William Ryan Spiker and Alpesh A. Patel


Rheumatoid arthritis (RA) is a chronic, systemic autoimmune disorder that affects many soft tissues and organs but primarily attacks synovial joints. It is the most common inflammatory disorder of the spine and has a predilection for the cervical spine.1


It is estimated that 1% of the population is afflicted by RA, with females having a threefold greater chance of having the disease. This disabling and painful condition is diagnosed primarily by symptoms, but also by blood tests and radiographic findings.2 The diagnosis carries with it a reduced life expectancy and a 50% risk of disability within 10 years of diagnosis.3 Despite its prevalence, the etiology of the disease is unknown but is likely multifactorial, with a strong genetic component. Medical treatment includes the early use of disease-modifying antirheumatic drugs (DMARDs), such as methotrexate, and biologic agents, such as tumor necrosis factor (TNF) antagonists. Recent studies have suggested that these agents may preserve joint function and slow the progression of the disease.4


image Classification


Cervical spine manifestations occur in 25–80% of individuals diagnosed with RA, with the severity of the cervical spine involvement mirroring the severity of peripheral joint involvement.5


The complex joints of the upper cervical spine appear to be uniquely susceptible to the ligamentous and bony damage of RA. Chronic synovial inflammation can lead to pain, deformity, instability, and neurologic deficits.


Three common patterns of cervical spine instability have been described and include: atlanto-axial subluxation (AAS), atlanto-axial impaction (AAI), and subaxial subluxation (SAS).


Atlanto-axial instability or AAS is the most common deformity of the rheumatoid spine, occurring in 20–84% of patients.68 Inflammation and subsequent pannus formation cause damage to the transverse, alar, and apical ligaments as well as to the odontoid itself. The majority of C1–C2 subluxations are anterior, with rates of lateral and posterior cases estimated at 20% and 7%, respectively. Severe C1–C2 instability may place the upper cervical spinal cord at risk for neurologic injury.

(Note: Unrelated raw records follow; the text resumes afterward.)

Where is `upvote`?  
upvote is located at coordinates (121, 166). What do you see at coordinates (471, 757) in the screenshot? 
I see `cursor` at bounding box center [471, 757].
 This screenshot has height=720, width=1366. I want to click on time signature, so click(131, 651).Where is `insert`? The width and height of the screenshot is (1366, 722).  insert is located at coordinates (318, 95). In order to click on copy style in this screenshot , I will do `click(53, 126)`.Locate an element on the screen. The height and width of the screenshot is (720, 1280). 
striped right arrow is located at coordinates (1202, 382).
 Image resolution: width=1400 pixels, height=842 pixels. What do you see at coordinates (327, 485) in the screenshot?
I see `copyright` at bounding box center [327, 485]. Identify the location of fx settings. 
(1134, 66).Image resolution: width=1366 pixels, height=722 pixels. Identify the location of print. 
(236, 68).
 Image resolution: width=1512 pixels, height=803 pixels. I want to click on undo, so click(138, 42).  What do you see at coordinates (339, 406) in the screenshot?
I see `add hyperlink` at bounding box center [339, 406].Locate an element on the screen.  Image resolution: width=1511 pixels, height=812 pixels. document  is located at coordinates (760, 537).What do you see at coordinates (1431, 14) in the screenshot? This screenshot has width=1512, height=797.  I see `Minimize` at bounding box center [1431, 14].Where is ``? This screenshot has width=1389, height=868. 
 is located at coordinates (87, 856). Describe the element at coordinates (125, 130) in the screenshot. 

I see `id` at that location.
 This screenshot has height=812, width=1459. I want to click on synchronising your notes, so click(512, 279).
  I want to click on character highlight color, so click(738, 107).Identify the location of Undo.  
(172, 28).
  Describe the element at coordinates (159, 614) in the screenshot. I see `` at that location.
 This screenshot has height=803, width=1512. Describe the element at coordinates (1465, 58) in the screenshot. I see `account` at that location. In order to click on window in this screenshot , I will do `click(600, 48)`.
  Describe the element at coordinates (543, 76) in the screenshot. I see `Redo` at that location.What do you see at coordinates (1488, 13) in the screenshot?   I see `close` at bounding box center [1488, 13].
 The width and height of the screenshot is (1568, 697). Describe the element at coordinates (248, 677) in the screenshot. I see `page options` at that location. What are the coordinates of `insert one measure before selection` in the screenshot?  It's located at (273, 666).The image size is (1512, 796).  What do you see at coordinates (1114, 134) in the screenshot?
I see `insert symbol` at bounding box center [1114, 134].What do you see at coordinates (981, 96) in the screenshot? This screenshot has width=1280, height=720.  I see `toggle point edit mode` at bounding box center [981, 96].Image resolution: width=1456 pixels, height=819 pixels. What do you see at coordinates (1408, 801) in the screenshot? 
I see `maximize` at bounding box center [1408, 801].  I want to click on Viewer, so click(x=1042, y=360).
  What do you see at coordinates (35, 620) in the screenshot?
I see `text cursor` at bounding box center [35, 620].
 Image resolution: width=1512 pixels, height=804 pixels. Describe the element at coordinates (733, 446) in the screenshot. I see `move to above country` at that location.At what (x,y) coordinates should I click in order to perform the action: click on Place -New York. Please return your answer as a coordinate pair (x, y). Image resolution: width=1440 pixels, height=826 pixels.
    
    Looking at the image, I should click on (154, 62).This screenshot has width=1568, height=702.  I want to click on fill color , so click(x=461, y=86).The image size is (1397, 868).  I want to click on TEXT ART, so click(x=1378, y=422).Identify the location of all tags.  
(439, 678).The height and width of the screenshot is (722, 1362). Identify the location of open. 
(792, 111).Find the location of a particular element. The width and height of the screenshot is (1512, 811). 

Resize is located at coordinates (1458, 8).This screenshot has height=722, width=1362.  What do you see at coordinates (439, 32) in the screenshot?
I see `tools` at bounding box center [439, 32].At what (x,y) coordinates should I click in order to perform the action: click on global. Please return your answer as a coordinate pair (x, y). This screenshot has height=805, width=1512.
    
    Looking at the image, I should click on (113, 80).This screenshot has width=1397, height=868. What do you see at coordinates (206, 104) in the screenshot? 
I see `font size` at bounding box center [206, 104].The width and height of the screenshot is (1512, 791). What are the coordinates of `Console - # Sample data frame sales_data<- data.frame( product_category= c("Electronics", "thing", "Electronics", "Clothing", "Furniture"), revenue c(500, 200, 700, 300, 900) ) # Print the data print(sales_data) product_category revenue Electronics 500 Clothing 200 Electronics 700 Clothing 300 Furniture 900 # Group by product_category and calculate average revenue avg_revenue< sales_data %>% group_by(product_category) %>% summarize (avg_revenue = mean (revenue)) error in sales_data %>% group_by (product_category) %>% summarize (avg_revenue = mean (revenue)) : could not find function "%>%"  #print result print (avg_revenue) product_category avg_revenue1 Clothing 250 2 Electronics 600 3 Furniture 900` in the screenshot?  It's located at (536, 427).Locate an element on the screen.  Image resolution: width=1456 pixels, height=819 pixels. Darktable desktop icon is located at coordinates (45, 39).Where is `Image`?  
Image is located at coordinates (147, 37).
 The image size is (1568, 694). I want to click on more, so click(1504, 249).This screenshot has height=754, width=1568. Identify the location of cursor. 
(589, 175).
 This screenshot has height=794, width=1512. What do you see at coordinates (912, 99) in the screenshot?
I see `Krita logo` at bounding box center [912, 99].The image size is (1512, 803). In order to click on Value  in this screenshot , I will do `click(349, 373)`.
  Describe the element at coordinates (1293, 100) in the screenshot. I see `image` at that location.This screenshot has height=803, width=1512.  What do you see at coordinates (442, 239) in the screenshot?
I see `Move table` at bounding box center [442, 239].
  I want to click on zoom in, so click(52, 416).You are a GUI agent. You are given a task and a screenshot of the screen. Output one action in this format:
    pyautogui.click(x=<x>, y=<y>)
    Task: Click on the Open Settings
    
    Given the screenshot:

Atlanto-axial impaction (AAI) is (also known as basilar invagination or cranial settling) and is the second most common cervical spine deformity in patients with RA. Persistent inflammation causes damage to the atlantooccipital joints and surrounding ligaments, allowing cranial migration of the odontoid. Pannus formation on the odontoid can lead to further impaction into the foramen magnum and brainstem compression.9 Atlanto-axial impaction is thought to occur later in the course of the disease and carry with it a poor prognosis.10


Subaxial subluxation (SAS) is the least common deformity of the rheumatoid cervical spine. Inflammation of the facet joints is thought to lead to destabilization and subsequent subluxation. Known as the “staircase phenomenon,” sub-axial disease is most common at the C2–C3 level and often progresses caudally. Although important in the differential diagnosis of any patient, SASs are especially important to rule out in the case of previous upper cervical spine fusion.11


The incidence of neck pain in RA has been reported to be between 40% and 80% with radiologic changes in 43–86% of patients.6 However, neurologic deficits have been reported in only 7–36% of patients.12,13 Approximately 10% of patients have been shown on postmortem exam to have died of unrecognized spinal cord or brainstem compression.14 Risk of neurologic deficit has been shown to be higher in males, patients with severe involvement of peripheral joints, and patients who use corticosteroids.15 Boden et al. reported on the radiographic and clinical progression of 73 patients followed for over 7 years. They found that 42 patients (58%) developed paralysis. All paralyzed patients treated nonoperatively died within 4 years, while 71% of patients treated operatively improved at least one neurologic class.12


image Workup


Physical Examination


Although radiographic changes are often used in the classification of cervical spine involvement of RA, a careful history and physical examination are needed to identify subtle neurologic findings. Patients commonly report pain at the occipitocervical junction, and compression of the C2 sensory fibers can cause migraine headaches, ear pain, mastoid pain, or facial pain. Spinal cord compression can also lead to myelopathic symptoms, including weakness, loss of dexterity, and gait distubance. AAI may also lead to vertebrobasilar insufficiency, with resulting tinnitus, vertigo, visual changes, and dysphagia.1


The Ranawat classification of rheumatoid cervical myelopathy, although limited in specificity, provides a means of grouping patients for planning treatment and evaluating outcomes. Class I patients are neurologically intact, Class II patients have hyperreflexia and subjective weakness, and Class III patients have long-tract signs and objective weakness. Class III is further divided into ambulatory (IIIa) and nonambulatory (IIIb).


Radiographs


Initial evaluation of the cervical spine includes anteroposterior (AP), lateral, and dynamic flexion and extension views. These provide a baseline to follow for radiographic progression and should be performed every 2–3 years. Radiographs should also be obtained within one year of any required intubation and in any patient with new neurologic symptoms.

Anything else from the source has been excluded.